Once I was old enough to do my own hair, I felt ashamed of the bald temples/sideburns so I began to just cut my hair instead of just pulling it from the roots, so it didn't look so obvious. So of course, all the way though high school, I had short hair. Actually, by the end of high school, I cut all my hair completely off ( yes almost bald). I didn't start growing my hair out until maybe 7 or so years ago, but I constantly trimmed my hair. It wasn't until 3 years ago, when I started my dreadlocks that I stopped trimming it almost every week. I still trim my hair every 6 to 8 weeks though, which is a vast improvement. that's about a normal time scale that people trim their hair anyway.  My temples have crown back, but if you look closely at my sideburns, you can see that they're then in comparison to the rest of my hair.  My attitude over time has become " It's just hair, it'll grow back".

Please talk to your cousin's parents and get her some help; and if you can, try to raise money to get her a nice wig while she deals with this. Good luck!


----------



## ashley8119 (Dec 18, 2008)

I have had trich since I was 12. I'm surprised (and a bit relieved) to see that others go through this struggle. I've never encountered another person who had it, therefore I've always felt like a "freak" because of it. 

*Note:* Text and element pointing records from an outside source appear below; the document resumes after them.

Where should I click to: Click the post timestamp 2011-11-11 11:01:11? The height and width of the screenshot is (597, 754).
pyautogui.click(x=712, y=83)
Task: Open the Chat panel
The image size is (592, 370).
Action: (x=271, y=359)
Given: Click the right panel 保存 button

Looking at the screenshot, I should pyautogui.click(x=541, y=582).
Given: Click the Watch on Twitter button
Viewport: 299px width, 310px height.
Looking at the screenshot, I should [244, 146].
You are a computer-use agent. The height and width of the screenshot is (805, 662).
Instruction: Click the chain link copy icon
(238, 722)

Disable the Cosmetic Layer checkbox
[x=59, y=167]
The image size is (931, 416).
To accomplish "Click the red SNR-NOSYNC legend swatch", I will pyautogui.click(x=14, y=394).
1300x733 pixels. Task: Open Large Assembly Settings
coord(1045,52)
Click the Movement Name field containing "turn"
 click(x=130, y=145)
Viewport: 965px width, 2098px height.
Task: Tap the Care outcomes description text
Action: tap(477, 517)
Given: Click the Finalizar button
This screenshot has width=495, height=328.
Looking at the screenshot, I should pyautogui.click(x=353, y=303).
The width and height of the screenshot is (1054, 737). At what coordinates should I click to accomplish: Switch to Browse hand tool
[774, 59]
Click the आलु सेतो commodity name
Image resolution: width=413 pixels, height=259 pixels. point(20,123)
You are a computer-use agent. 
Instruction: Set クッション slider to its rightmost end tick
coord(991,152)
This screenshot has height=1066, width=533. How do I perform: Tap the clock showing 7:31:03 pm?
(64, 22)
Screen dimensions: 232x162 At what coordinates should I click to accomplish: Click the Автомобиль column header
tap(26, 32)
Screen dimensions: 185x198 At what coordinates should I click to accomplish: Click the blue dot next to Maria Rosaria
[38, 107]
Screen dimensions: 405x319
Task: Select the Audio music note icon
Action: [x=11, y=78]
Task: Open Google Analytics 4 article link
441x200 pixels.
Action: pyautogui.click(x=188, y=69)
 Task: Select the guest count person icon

I don't pull from my head though, I pull my eyebrows, arm hair, and pubic hair (this was before I started grooming it) mostly. I have pictures of myself from 9th grade homecoming with bald spots in my eyebrows and it breaks my heart to see it. I occasionally find myself pulling my hair from those places, but I try to stop. It's hard though, it's not a choice, it's more so an obsessive compulsive behavior. Trich is often associated with Obsessive Compulsive Disorder (OCD), which I also suffer from.


----------



## ohnna-lee (Dec 19, 2008)

A year back I would always find myself running my fingers through my eyelashes to get the lose ones.... fast forward a couple months later and where there used to be three rows of dense lashes there was barely one. I made the consious effort to stop, it is so easy though because my eyes are extremely sensitive and when you feel a little tickle. OHNNNNAAA get your ass UP and look in the damned mirror. I would find myself scolding myself because I never had anyone to break me of the habit.


----------



## Dice1233 (Dec 19, 2008)

You're in Canada- can she see a psychiatrist without going bankrupt?  Some people with OCD can overcome it with counseling +/- medication. I would certainly encourage her to have a doctor's opinion to be safe.  I also love the idea that someone suggested above for anyone who knows her to pitch in to get her a wig to get her started.


----------



## QTAllStarGurl (Dec 19, 2008)

Quote:

   Originally Posted by *BEA2LS* 

 
_my aunt pulls out her eyelashes, i am not sure if this is the same thing, though. she has no lashes at this point and did this her whole life. she wears falsies everyday but it's an easier area. i do not have any advice really but wanted to let you know that i also have a loved one who does this. i feel bad 
	

	
	
		
		

		
		
	


	


_

 
I do the same thing...I wear falsies pretty much daily now b/c i've pulled out over half of my lashes...most of the time i dont even notice im doing it until someone points it out i started pulling them out my junior year in high school nd im a sophmore in college now so thats like four years...so i started wearing lashes more often last year b/c i realized if I wore false lashes that I have a harder time getting to my real ones so I dont pull them out as much..but once I take the falsies off I start pulling them out again


----------



## meaghanb2926 (Dec 19, 2008)

I've had trich since I was 12 too...I pull from the root on the crown of my head.  I actually chew/swallow the root too...I finally stopped (mostly) about a year ago and while it has grown back, my hair is really thin.  Fortunately I'm pretty tall so most people can't tell but I am really careful about not letting people sit or stand behind me.  I found that having my hair highlighted really helps because the lighter color makes it less noticeable. As another mentioned, trich is associated with OCD so sometimes medication can help. I have found that making sure my hair is washed everyday lessens the urge. Wearing my hair pulled back helps too.  Its definitely sad as it seems to hit most girls around 12 to 15 (some have said it has to do in part to hormones too) which is of course when girls are so vulnerable and just want to fit in.  I would suggest that your cousin definitely see someone to talk about why she pulls (what is she feeling when she has the urge), what brings it on (stress usually) and perhaps maybe getting medication to help with the urges....


----------



## COBI (Dec 19, 2008)

I've never suffered from this, but our Relay for Life theme two years ago was the "Look Good, Feel Better" program.  For our team site, I had purchased several wigs (from ebay, I believe or at least a company I found through ebay) for less $15 each plus about $20 shipping for 5 wigs.  I think all 5 wigs were less than $90 with shipping (some wigs were $10).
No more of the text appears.